As we were not able to find a Free part of speech tagged English corpus, LIMA depends for analyzing English on freely available but not Free data that you will have to download and prepare yourself. This data is an extract of the Penn treebank corpus available for fair use in the NLTK data. To install, please refer to http://nltk.org/data.html. Under Ubuntu this can be done like that:

npm install -g json
sudo sed -ie "s|DEFAULT_URL = 'http://nltk.googlecode.com/svn/trunk/nltk_data/index.xml'|DEFAULT_URL = 'http://nltk.github.com/nltk_data/'|" /usr/lib/python3/*/nltk/downloader.py
python3 -m nltk.downloader -d nltk_data dependency_treebank

Then prepare the data for use with LIMA by running the following commands:

cat nltk_data/corpora/dependency_treebank/wsj_*.dp | grep -v "^$" > nltk_data/corpora/dependency_treebank/nltk-ptb.dp

⚠️ If you havn't already downloaded LIMA git repository (source code), please do it now:

cd $HOME
git clone https://github.com/aymara/lima.git

Move to the root of the LIMA git repository and clone submodules, e.g.:

cd $HOME/lima
git submodule init
git submodule update

Downloal libtorch:

cd extern
./download_libtorch.sh
cd ..

You need to set up a few environment variables. For this purpose, you can source the setenv-lima.sh script from the root of the LIMA git repository (please check values before):

source ./setenv-lima.sh -m release

Finally, from the LIMA repository root, run:

./gbuild.sh -m Release -d ON

By default LIMA is built with neural network-based modules (i.e. with TensorFlow). To build LIMA without neural network-based modules use -T option:

./gbuild.sh -m Release -T

This builds LIMA in release mode, assuring the best performance. To report bugs for example, you should build LIMA in debug mode. To do so, just omit the -m Release option when invoking setenv-lima.sh and gbuild.sh. You can also use the -h option of gbuild.sh to see the other possibilities (deactivate packages generation, optimize for your computer, etc.)
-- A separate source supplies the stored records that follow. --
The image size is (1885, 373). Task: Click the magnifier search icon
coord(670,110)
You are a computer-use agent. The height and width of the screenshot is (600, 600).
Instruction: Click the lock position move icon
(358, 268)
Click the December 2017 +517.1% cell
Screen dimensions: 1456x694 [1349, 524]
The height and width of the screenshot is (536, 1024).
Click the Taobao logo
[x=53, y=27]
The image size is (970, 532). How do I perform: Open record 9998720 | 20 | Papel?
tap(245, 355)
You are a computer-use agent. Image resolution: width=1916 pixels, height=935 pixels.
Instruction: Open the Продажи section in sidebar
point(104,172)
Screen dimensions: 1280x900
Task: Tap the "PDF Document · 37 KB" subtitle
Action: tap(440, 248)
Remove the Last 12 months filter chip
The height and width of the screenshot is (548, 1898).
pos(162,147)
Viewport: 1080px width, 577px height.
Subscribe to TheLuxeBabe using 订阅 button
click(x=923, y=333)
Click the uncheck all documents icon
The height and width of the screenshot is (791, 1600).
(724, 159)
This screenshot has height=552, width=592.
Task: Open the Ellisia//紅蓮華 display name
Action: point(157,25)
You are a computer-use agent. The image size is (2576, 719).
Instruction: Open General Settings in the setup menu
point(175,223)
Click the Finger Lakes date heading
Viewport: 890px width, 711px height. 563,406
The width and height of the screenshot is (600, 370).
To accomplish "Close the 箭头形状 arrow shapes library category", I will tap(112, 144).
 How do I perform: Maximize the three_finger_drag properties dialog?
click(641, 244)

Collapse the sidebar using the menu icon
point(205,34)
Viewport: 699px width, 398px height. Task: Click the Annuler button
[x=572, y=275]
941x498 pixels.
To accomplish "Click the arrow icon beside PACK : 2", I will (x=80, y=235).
After the installation of LIMA, if you have built the neural network-based modules (the default, see above), you must install the models for one of the 60+ supported languages.

Build troubleshoutings

  • If you use your own compiled boost libraries alongside system boost libraries AND cmake fails on lima_linguisticprocessings indicating it found your boost version headers but it uses the system libraries, add the following definition at the beginning of the root CMakeLists.txt of each subproject : set(Boost_NO_SYSTEM_PATHS ON)
  • If some packages are not found at configure time (when running cmake), double check the dependencies packages you have installed. If it's OK, maybe we missed to indicate a dependency. Then, don't hesitate to open an issue. Or submit a merge request that solves the problem.